** Input records follows **
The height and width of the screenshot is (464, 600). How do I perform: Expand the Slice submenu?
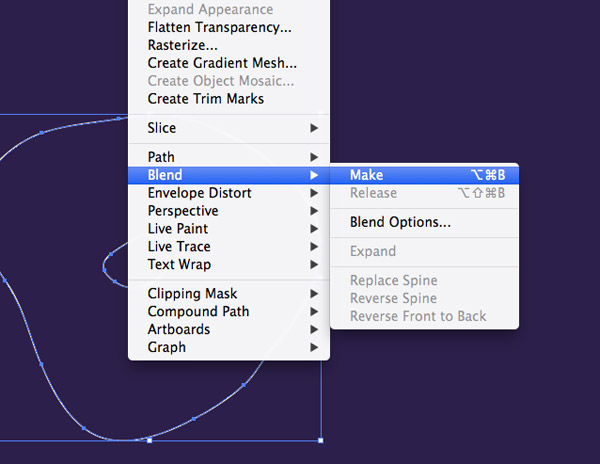(x=162, y=128)
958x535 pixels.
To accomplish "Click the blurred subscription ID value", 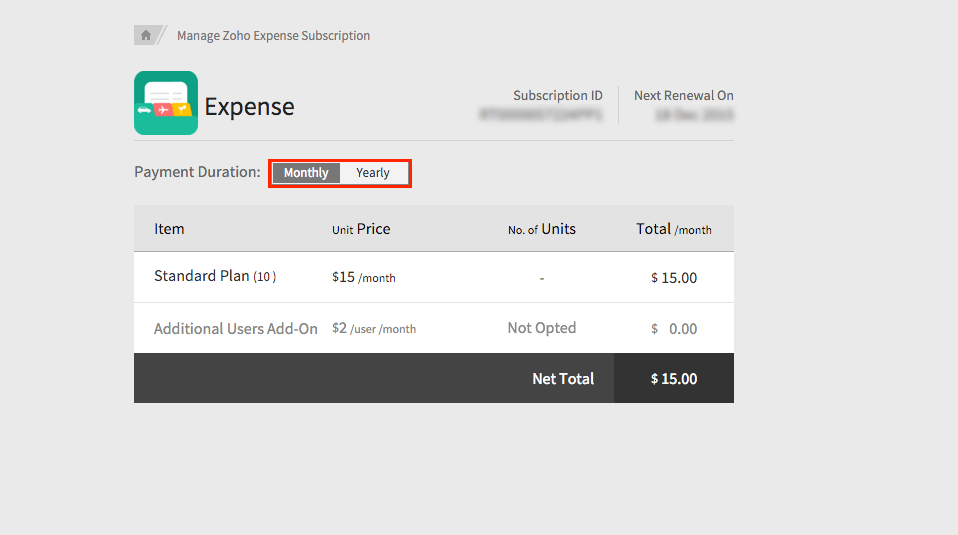I will click(x=541, y=115).
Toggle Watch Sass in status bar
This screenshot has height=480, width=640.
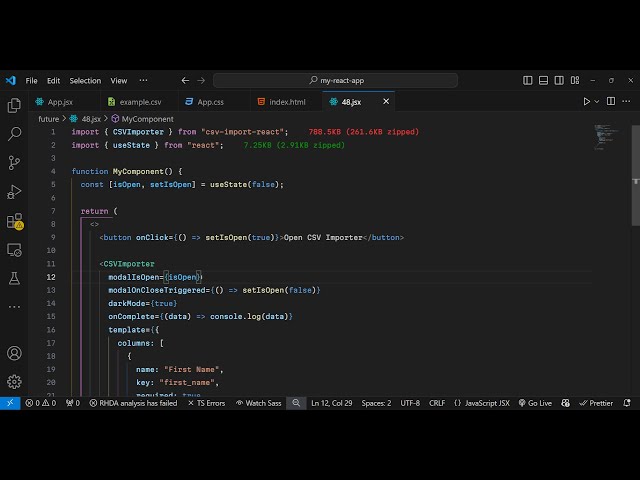(260, 403)
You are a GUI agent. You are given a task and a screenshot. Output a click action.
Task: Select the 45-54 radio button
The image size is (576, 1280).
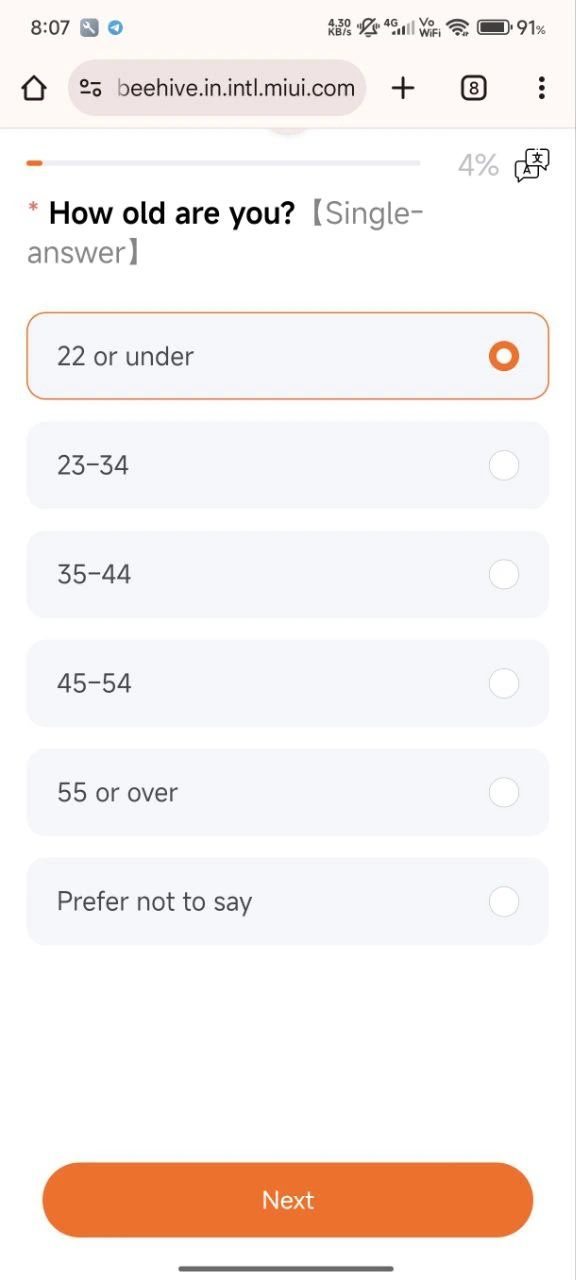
** End of Input records **
*Assignment:*
Only the lines from the line that contains "Toggle Watch Sass in status bar" through the end of the entries are to be written out, exactly and without pictures, both ends included.

*Solution for this task:*
Toggle Watch Sass in status bar
This screenshot has height=480, width=640.
(260, 403)
You are a GUI agent. You are given a task and a screenshot. Output a click action.
Task: Select the 45-54 radio button
The image size is (576, 1280).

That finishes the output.